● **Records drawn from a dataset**
============

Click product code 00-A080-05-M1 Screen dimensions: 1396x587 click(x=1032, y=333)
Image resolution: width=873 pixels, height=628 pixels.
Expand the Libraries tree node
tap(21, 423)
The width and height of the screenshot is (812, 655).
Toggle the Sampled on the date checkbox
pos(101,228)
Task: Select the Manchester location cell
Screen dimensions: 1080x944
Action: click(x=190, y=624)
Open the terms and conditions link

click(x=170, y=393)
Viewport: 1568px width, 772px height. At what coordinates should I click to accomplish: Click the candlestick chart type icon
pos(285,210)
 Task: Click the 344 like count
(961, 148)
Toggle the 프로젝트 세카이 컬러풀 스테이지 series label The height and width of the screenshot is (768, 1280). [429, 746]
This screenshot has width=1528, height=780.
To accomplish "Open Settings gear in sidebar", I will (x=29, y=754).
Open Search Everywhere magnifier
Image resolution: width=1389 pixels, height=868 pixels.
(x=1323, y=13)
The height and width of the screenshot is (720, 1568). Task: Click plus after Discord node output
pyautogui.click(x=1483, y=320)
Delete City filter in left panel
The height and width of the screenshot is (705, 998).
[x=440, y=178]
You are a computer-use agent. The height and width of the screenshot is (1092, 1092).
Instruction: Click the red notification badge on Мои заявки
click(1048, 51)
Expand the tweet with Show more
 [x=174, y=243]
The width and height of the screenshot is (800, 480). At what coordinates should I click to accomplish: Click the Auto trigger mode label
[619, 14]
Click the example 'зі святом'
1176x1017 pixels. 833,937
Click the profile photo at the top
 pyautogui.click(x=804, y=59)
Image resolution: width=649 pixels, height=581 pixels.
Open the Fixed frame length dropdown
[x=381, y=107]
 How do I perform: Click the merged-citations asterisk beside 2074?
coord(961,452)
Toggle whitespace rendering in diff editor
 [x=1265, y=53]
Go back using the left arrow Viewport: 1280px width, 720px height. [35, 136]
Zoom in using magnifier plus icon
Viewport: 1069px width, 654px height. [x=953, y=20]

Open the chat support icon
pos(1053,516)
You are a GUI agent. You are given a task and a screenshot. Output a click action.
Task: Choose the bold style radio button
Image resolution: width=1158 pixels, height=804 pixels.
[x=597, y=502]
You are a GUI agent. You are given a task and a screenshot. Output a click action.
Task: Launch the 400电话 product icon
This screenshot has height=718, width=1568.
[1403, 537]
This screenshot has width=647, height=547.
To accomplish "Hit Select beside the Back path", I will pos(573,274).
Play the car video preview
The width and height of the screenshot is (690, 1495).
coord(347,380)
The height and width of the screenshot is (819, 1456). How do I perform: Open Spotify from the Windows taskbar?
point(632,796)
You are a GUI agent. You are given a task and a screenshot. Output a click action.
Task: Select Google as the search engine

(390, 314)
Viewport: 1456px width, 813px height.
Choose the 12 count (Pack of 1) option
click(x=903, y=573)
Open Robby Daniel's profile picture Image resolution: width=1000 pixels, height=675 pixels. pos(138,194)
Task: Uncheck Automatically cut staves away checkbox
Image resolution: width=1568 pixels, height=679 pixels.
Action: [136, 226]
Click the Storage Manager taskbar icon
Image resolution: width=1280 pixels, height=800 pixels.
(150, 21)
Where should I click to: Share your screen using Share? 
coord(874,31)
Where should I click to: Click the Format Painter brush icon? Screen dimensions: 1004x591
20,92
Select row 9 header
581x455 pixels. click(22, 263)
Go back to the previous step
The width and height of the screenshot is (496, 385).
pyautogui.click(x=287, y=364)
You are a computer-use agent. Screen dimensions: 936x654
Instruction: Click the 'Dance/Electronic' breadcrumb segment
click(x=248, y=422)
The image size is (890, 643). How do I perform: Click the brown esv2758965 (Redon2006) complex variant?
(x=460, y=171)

============

● **EXERCISE GOAL**
Reproduce verbatim the lines starting at the beginning of the records and ending at the line containing "Toggle the 프로젝트", with both of those lines included.

● **FULL OUTPUT**
Click product code 00-A080-05-M1 Screen dimensions: 1396x587 click(x=1032, y=333)
Image resolution: width=873 pixels, height=628 pixels.
Expand the Libraries tree node
tap(21, 423)
The width and height of the screenshot is (812, 655).
Toggle the Sampled on the date checkbox
pos(101,228)
Task: Select the Manchester location cell
Screen dimensions: 1080x944
Action: click(x=190, y=624)
Open the terms and conditions link

click(x=170, y=393)
Viewport: 1568px width, 772px height. At what coordinates should I click to accomplish: Click the candlestick chart type icon
pos(285,210)
 Task: Click the 344 like count
(961, 148)
Toggle the 프로젝트 세카이 컬러풀 스테이지 series label The height and width of the screenshot is (768, 1280). [429, 746]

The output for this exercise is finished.